Seules 8 % des personnes interrogées dans les cinq plus grands marchés automobiles d'Europe déclarent que leur prochaine voiture sera 100 % électrique, selon une enquête YouGov commandée par CLEPA, l'association européenne des fournisseurs automobiles.

Ce chiffre est utilisé pour plaider en faveur d'un assouplissement des règles européennes de 2035 sur les moteurs à combustion. Il mérite un examen attentif, car l'enquête est plus intéressante que l'argumentaire construit sur elle.

Ce qui a été demandé, et quand

YouGov a interrogé 5 221 adultes, environ 1 000 dans chacun des pays suivants : France, Allemagne, Italie, Pologne et Espagne. Le terrain s'est déroulé du 7 au 16 juillet 2026 — deux mois avant la publication des résultats, un décalage qui mérite d'être signalé pour toute enquête livrée en pleine bataille politique.

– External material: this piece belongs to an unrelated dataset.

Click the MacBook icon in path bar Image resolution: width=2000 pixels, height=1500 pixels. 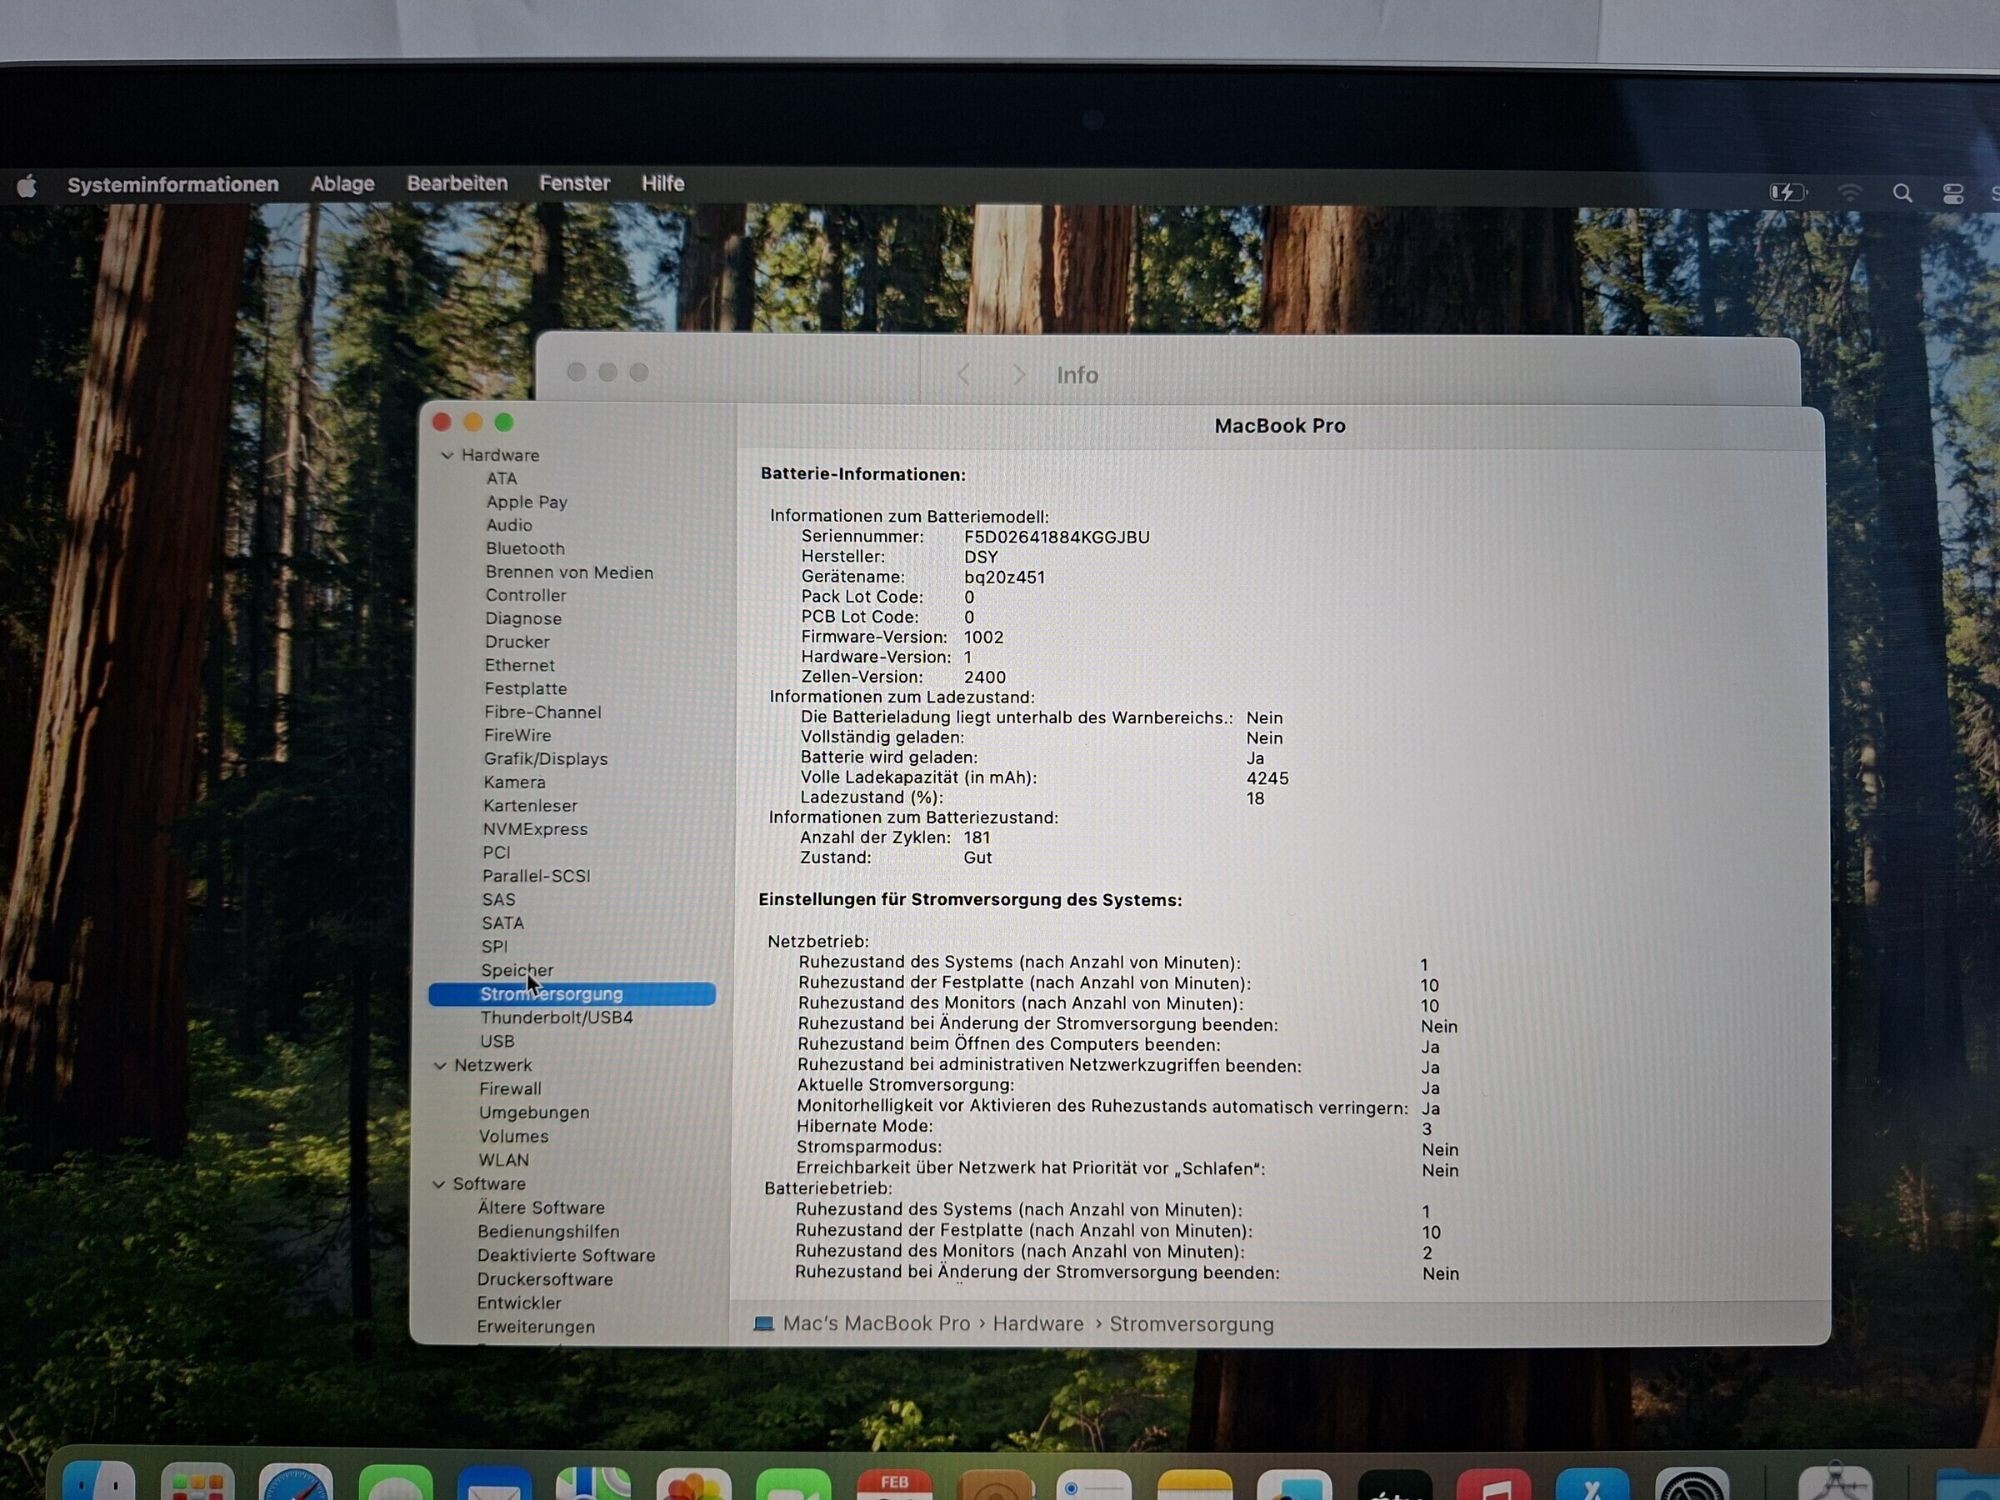(764, 1324)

En moyenne sur les cinq marchés, 8 % des sondés citent un BEV comme prochain achat. Les hybrides devancent l'électrique à batterie dans presque tous les marchés. L'Allemagne constitue la seule exception, et l'écart y reste mince : 14 % pour le BEV contre 13 % pour l'hybride.

La position de CLEPA est que les responsables politiques devraient maintenir un éventail de technologies à faibles émissions et à zéro émission plutôt que d'en imposer une seule, et qu'ils devraient d'abord régler les questions d'infrastructure de recharge, d'accessibilité financière et de coûts de l'énergie.

À confronter à ce que les gens ont réellement acheté

L'intention déclarée et les immatriculations sont deux mesures différentes, et l'écart entre les deux constitue toute l'histoire.

Mesure BEV Hybride
Intention CLEPA/YouGov, cinq marchés, juillet 2026 8% Supérieure dans quatre marchés sur cinq
Immatriculations ACEA, UE, S1 2026 20.7% 37.3%
Immatriculations ACEA, UE, S1 2025 15.6%

La part réelle des BEV au premier semestre 2026 représente deux fois et demie le chiffre d'intention de l'enquête, et elle progresse depuis les 15,6 % de l'année précédente. Quoi que mesurent ces 8 %, ce n'est pas ce qui se passe chez le concessionnaire.

L'enquête établit néanmoins le bon classement. Les hybrides se vendent effectivement mieux que les voitures électriques à batterie dans l'UE, à 37,3 % contre 20,7 %. Cette partie n'est pas contestée, et CLEPA est fondée à la souligner.

Ce qu'elle n'étaye pas, en revanche, c'est l'idée sous-jacente d'un effondrement de la demande de BEV. Un chiffre d'intention déclarée qui vaut un tiers du taux d'immatriculation réel vous renseigne surtout sur la manière dont les gens répondent aux sondages : la plupart des répondants ne sont pas acheteurs cette année, et « électrique » continue d'apparaître comme une décision plus lourde que ne l'est finalement l'achat.

La place de Tesla

Tesla n'est pas citée dans l'enquête, qui portait sur les motorisations et non sur les marques. Mais les cinq marchés sondés comptent ceux où la position européenne de Tesla a été la plus faible cette année, et la politique en jeu est une politique à laquelle Tesla est directement exposée : une entreprise qui ne vend que des voitures électriques à batterie n'a rien à gagner d'un horizon 2035 neutre sur le plan technologique.

En Allemagne, le marché où l'intention d'achat d'un BEV est la plus élevée, Tesla est la marque la plus subventionnée du programme national d'aides à l'électrique avec 8 141 approbations. En Autriche, les BEV ont représenté 29 % des immatriculations en août, Tesla arrivant cinquième. Voilà les chiffres qu'un acheteur européen devrait mettre en balance avec un sondage d'intention de juillet.

Ce qu'il faut en retenir concrètement pour les acheteurs européens

Considérez ces 8 % comme une mesure de sentiment émanant d'un lobby qui défend une position, recueillie avant l'été, et considérez les 20,7 % comme ce que le marché a fait. Les deux sont réels. Un seul correspond à un achat.